Seit 2017 bietet Unitymedia kommerzielle Lösungen zur Gebäudekonnektivität. Diese werden stets weiter ausgebaut.

Sarah Backhaus und Kollegen über Gebäudekonnektivität

Sarah Backhaus (rechts) im Gespräch mit Kollegen. © eyecatchme

Intelligente Vernetzung – das ist für Unitymedia nicht nur als Partner des Modell- und Forschungsprojekts zu nachhaltiger Energienutzung in Wüstenrot ein Thema. Die Gemeinde in Baden-Württemberg hat es sich zum Ziel gemacht, bis 2020 den Plusenergiestandard zu erreichen und setzt für das dafür notwendige Smart Metering auf die Breitbandanbindung von Unitymedia. Ab Januar 2017 wird Unitymedia auch eine kommerzielle Lösung für Gebäude-Konnektivität anbieten, berichtet Sarah Backhaus, Produktmanagerin im Bereich Wohnungswirtschaft bei Unitymedia. „Damit schließen wir erstmals ganze Gebäude an unser Netz an und nicht mehr nur einzelne Wohnungen. Dafür bauen wir ein zentrales Modem in den Keller“, erläutert Backhaus weiter.

„Die Nachfrage nach Konnektivität wächst. Unsere Kunden haben den Wandel verstanden."

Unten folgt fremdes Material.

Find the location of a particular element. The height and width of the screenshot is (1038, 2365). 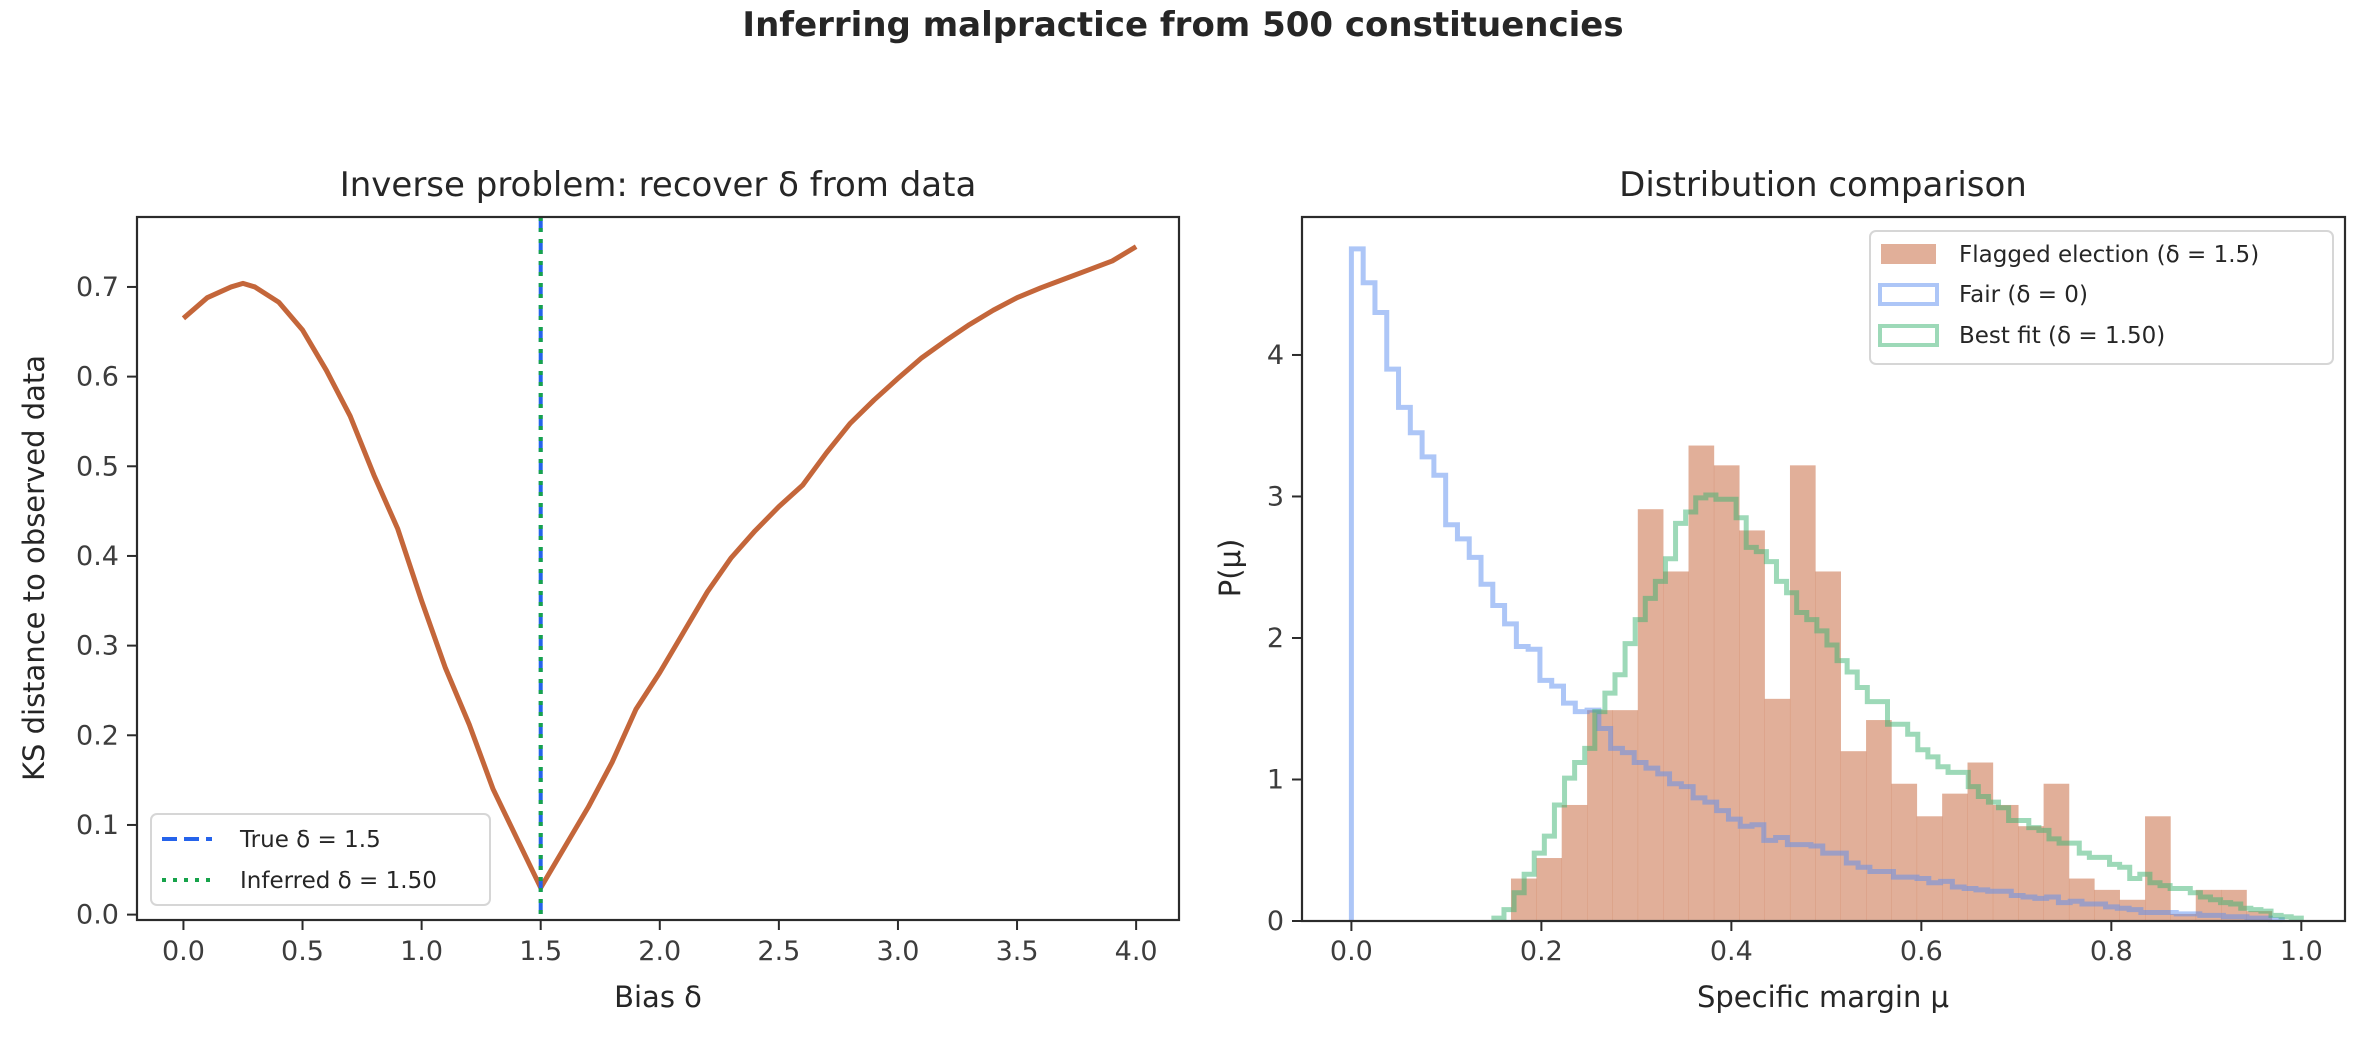

legend-fair-swatch is located at coordinates (1908, 294).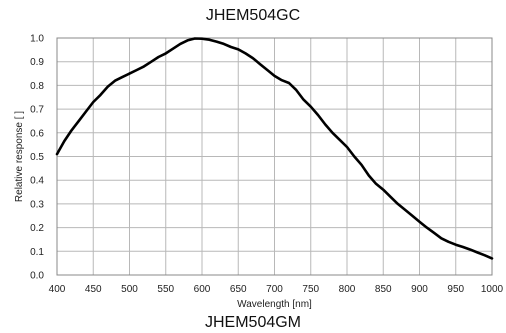  I want to click on y-tick-label: 0.0, so click(37, 276).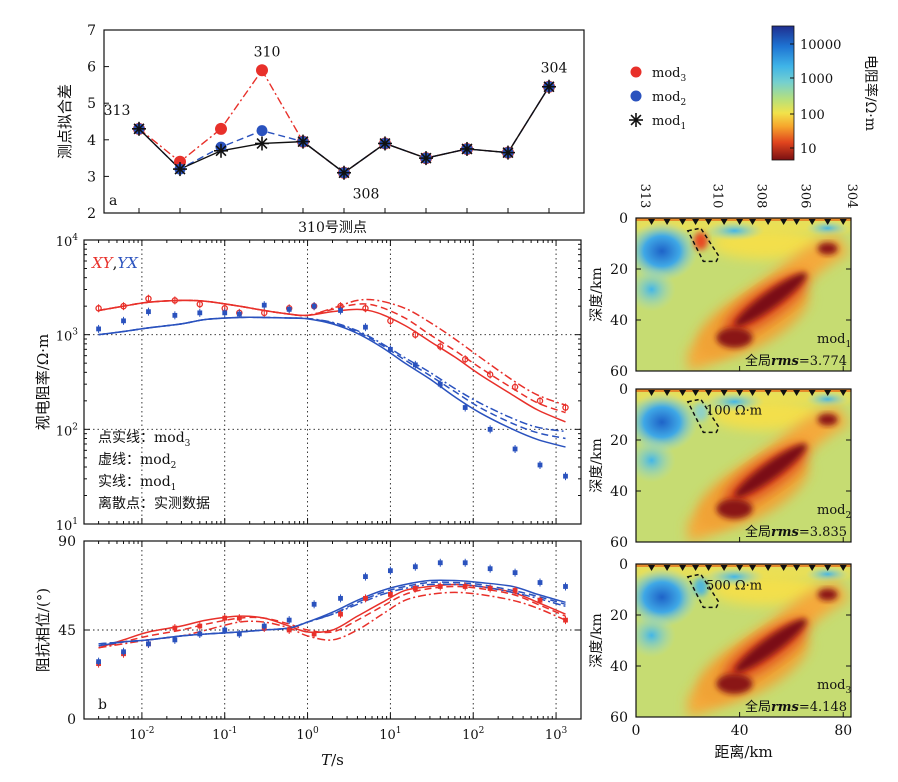 This screenshot has width=898, height=782. I want to click on line-style-legend: 实线：mod1, so click(137, 484).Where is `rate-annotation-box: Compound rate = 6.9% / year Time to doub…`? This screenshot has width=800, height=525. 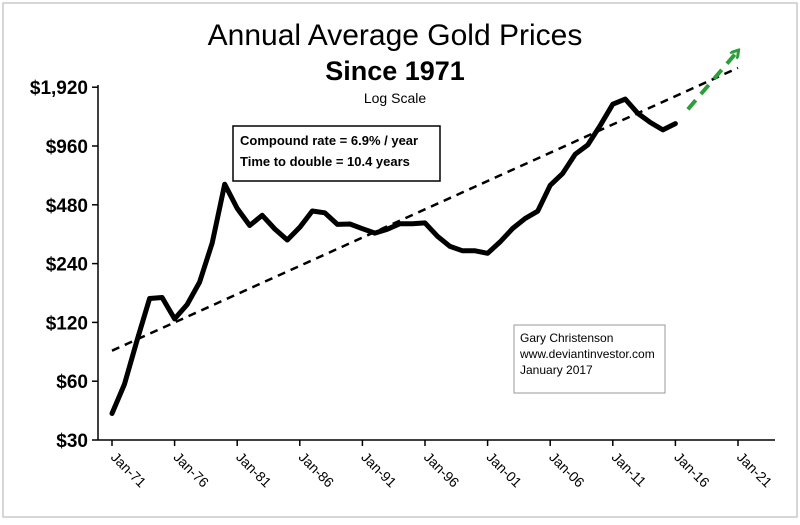 rate-annotation-box: Compound rate = 6.9% / year Time to doub… is located at coordinates (336, 154).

Geplant sei zunächst eine Basislösung, die Partnern wie Ablesefirmen zur Verfügung gestellt werden solle, ergänzt Christian vom Scheidt, Leiter Product Management & Business Development Wohnungswirtschaft bei Unitymedia. Wo heute noch jemand anreisen müsse, werde ab Januar die von Unitymedia gestellte Lösung Abhilfe schaffen. Ziel ist es, in Zukunft mit Ablesefirmen oder Energieversorgern komplette Lösungen für Sub und Smart Metering anzubieten. Dafür sammelt Unitymedia gerade in Pilotprojekten Erfahrungen. So werden in Wüstenrot bereits die Wärmeversorgung und Photovoltaik über die Unitymedia Infrastruktur gesteuert. „Solche Lösungen setzen eine stabile Konnektivität voraus, das ist unser Alleinstellungsmerkmal“, sagt vom Scheidt.

In solchen Pilotprojekten werden auch die Anforderungen an das Netz von Unitymedia erprobt, um diese Erfahrungen später in der Breite umzusetzen. Getrieben sei die Entwicklung von Kunden der Wohnungswirtschaft und ihren Mietern: „Die Nachfrage nach Konnektivität wächst. Unsere Kunden haben den Wandel verstanden und wollen eigene Lösungen, die ihnen Hoheit über ihre Daten geben“, resümiert Backhaus.